It’s a rather complicated and controversial area, but I will attempt to give a very concise overview (as far as I have understood it).
Contextually, Yogacarin and tathagatagarbha literature was in part a response to the way that some monks had understood the mahayana prajnaparamita literature. Some of this literature can be read as articulating a kind of illusionism in which the world is simply and straightforwardly empty like an illusion is empty, and nothing else. There is literally nothing at all behind the illusory appearance of a world. The problem with this view, as the Chan philosopher Tsung-mi writes, is that
If the mind and its objects are both non-existent, then who is it that knows they do not exist?

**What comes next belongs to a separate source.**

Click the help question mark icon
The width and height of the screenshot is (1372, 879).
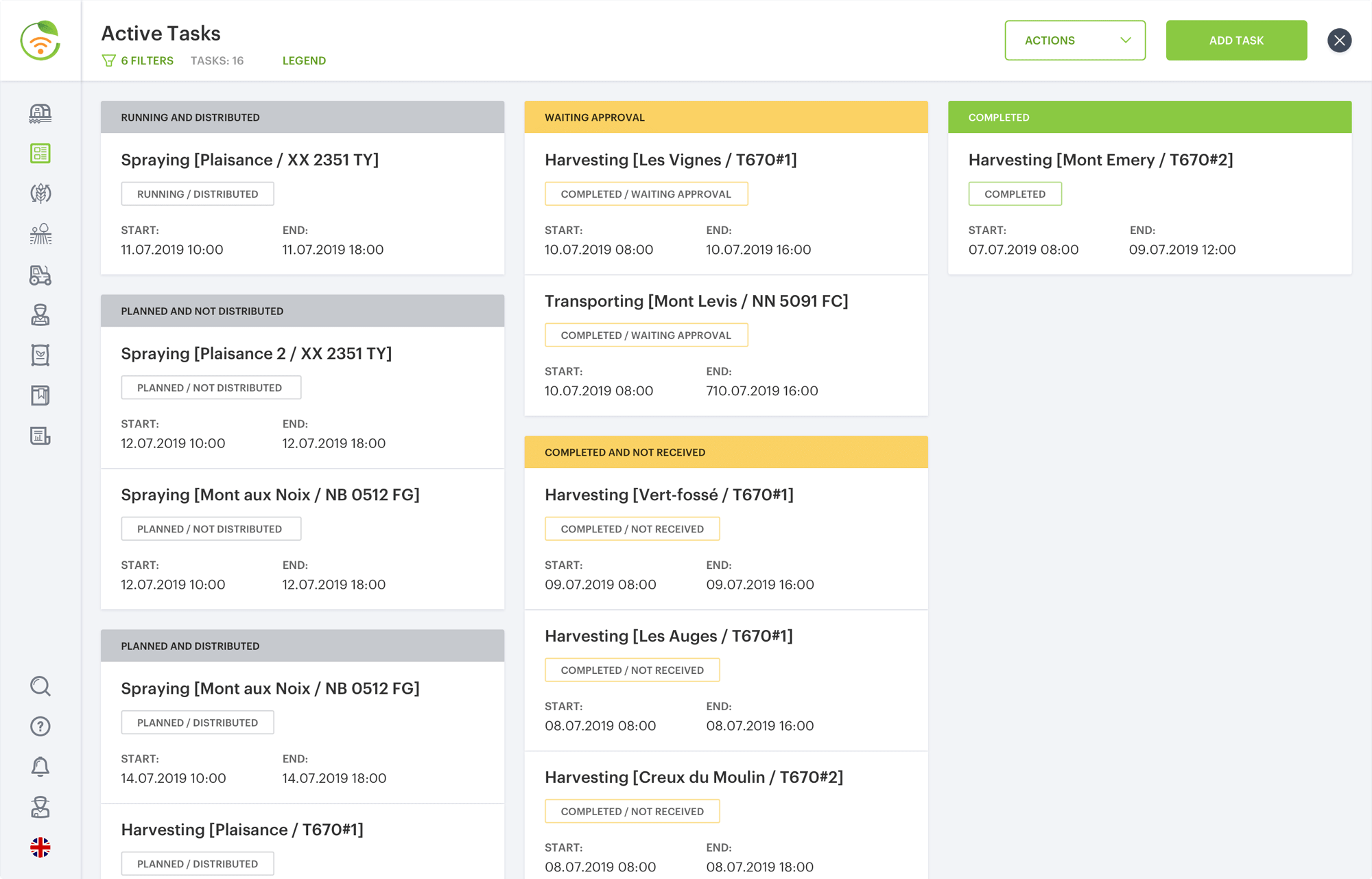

Again, if there are no real things whatsoever, then on the basis of what are the illusions made to appear?… there has never been a case of the illusory things in the world before us being able to arise without being based on something real.
Indeed, one of the central texts articulating the ‘buddha-nature’ perspective (the Ratnagotravibhaga) presents itself as a “corrective” to those who have been waylaid by this negative or nihilistic understanding of emptiness.
In terms of arguments for the ‘buddha-nature’ view, much of it is based on scriptural authority (taken from canonical sources).
For Yogacarins there is an early Buddhist text called the Culasunnata-sutta, which speaks of an emptiness in which there is something left-over or that “remains” (a mysteriously affirmative form of emptiness that follows after the experience of negative emptiness).
Another textual precedent for the ‘buddha-nature’ (tathagatagarbha) schools is taken from the Anguttara Nikaya, where it says: “Luminous, monks, is the mind. And it is freed from incoming defilements” - the implication being that the mind is fundamentally free (luminous), but is covered over by the defilements of conceptual thought.
A general scriptural precedent for their view comes from the Samyutta Nikaya, which teaches that ‘reality’ (or nirvana as articulated in positive language) is “unborn, unproduced, uncreated, unformed”; without which there could be no release from the “born, the produced, the created, the formed” (Udana 8.1. and 8.3.). For the ‘buddha-nature’ school, this unborn, uncreated reality (variously called dharmakaya, dharmata, tathagatagarbha, tathata or suchness) can only be revealed to a mind that has cleansed itself of all conceptual defilements, and so is ‘empty’ in that sense. But it is an emptiness that makes the luminosity of the uncreated dharmakaya possible, and so is ultimately non-empty (or beyond emptiness and non-emptiness: i.e. ineffable).